For more information call the NICE press office on 0300 323 0142 or out of hours on 07775 583 813.

Notes to Editors

About the draft guidance on dual-chamber pacemakers for symptomatic bradycardia

  1. The draft guidance will be available athttp://www.nice.org.uk/guidance/indevelopment/gid-tag362 from Friday 17 October 2014. Embargoed copies are available from the NICE press office on request.

Summary of the evidence for clinical effectiveness

  1. Several new trials have been published since the publication of TA88. In particular, DANPACE was a large high-quality trial, providing the best evidence base for this appraisal. This indicated that that dual chamber pacemakers were associated with a statistically significant reduction in the need for re-operation compared with single chamber atrial pacemakers.
  2. Clinical experts noted that for pure sinus node disease dual-chamber devices were now usually implanted since the publication of DANPACE, because of the possibility of progression to atrioventricular block (requiring re-operation).

Summary of the evidence for cost effectiveness

  1. In sensitivity and scenario analyses, most ICERs were under £20,000 per QALY gained. The Committee agreed that the base-case ICER of approximately £6000 per QALY gained was likely to be higher in clinical practice because there is no difference in the effectiveness of dual-chamber pacing for outcomes including heart failure. Dual-chamber pacemakers also have higher acquisition costs; however this cost is likely to be partially offset by the reduced need for re-operation.
  2. The Committee agreed that there were high levels of uncertainty in the Assessment Group base-case ICERs, as a list price for the devices was not available to use in the model. However, the Committee was reassured by the threshold analysis that the price difference between dual and single chamber atrial pacemakers had to be increased substantially, and to a level unlikely to be seen in clinical practice, before dual chamber pacemakers would not be cost effective at a maximum acceptable ICER of £20,000 per QALY gained.
  3. The Committee concluded that the most plausible ICER was likely to be under £20,000 per QALY gained.

About NICE

The National Institute for Health and Care Excellence (NICE) is the independent body responsible for driving improvement and excellence in the health and social care system. We develop guidance, standards and information on high-quality health and social care. We also advise on ways to promote healthy living and prevent ill health.

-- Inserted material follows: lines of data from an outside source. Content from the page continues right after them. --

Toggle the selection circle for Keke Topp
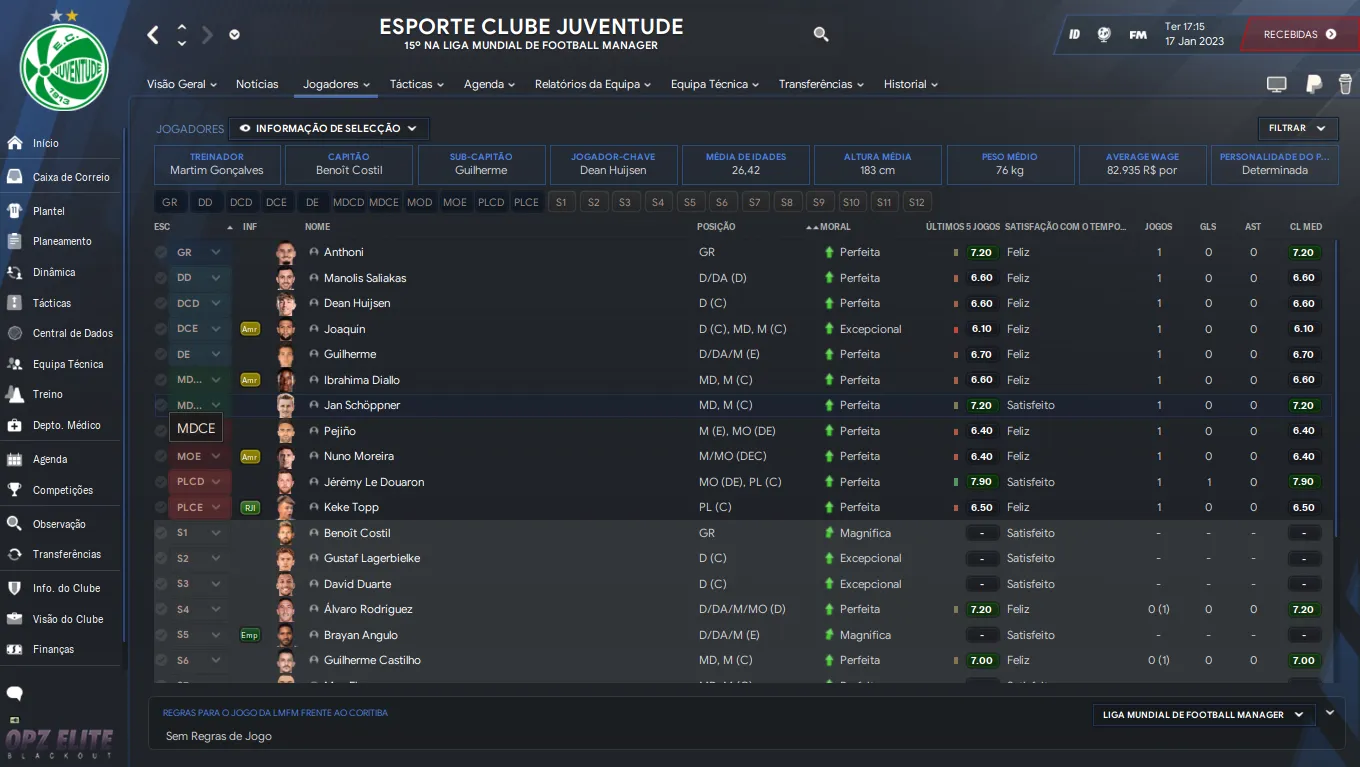 [x=161, y=508]

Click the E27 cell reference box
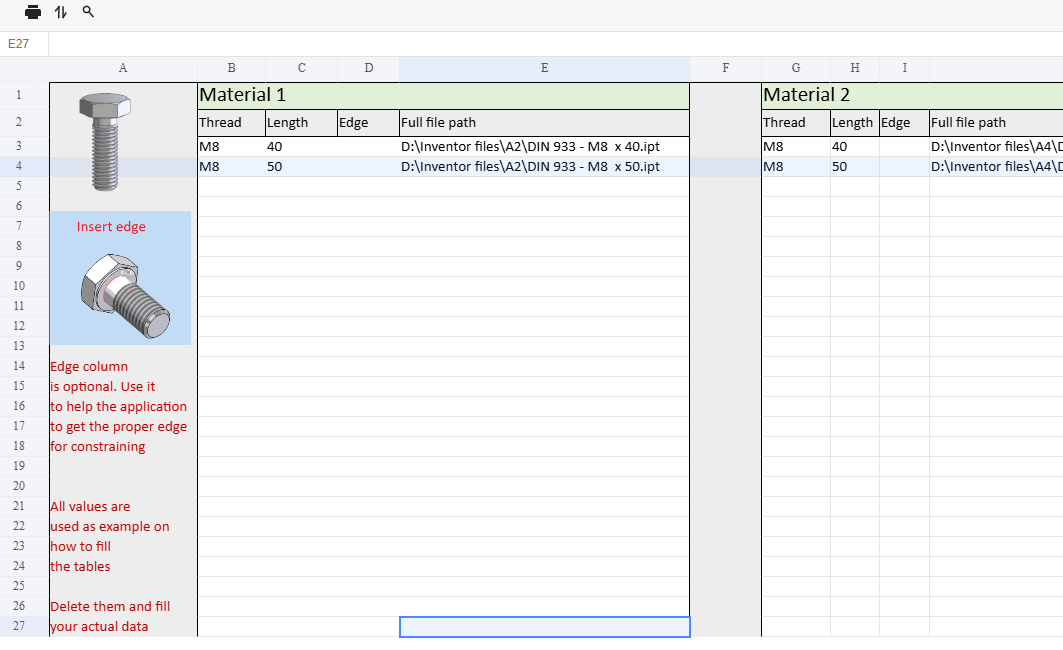point(24,44)
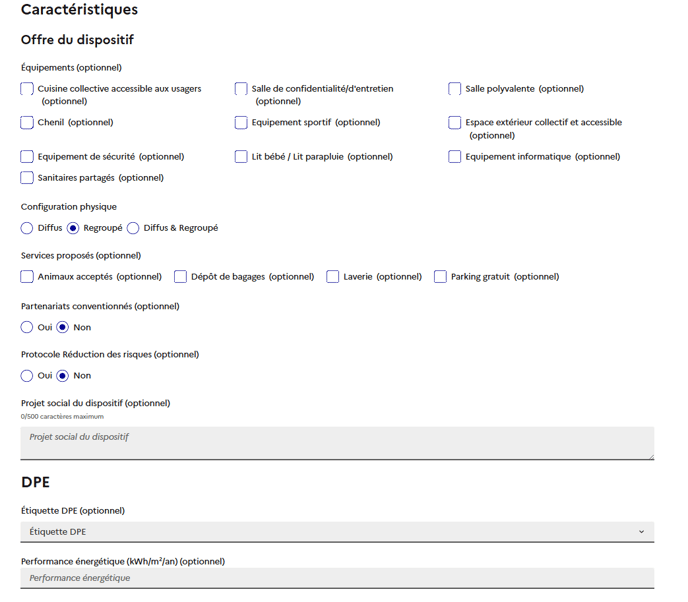Screen dimensions: 688x602
Task: Select Equipement sportif checkbox
Action: [x=241, y=123]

Our aim is to help practitioners deliver the best possible care and give people the most effective treatments, which are based on the most up-to-date evidence and provide value for money, in order to reduce inequalities and variation.

Our products and resources are produced for the NHS, local authorities, care providers, charities, and anyone who has a responsibility for commissioning or providing healthcare, public health or social care services.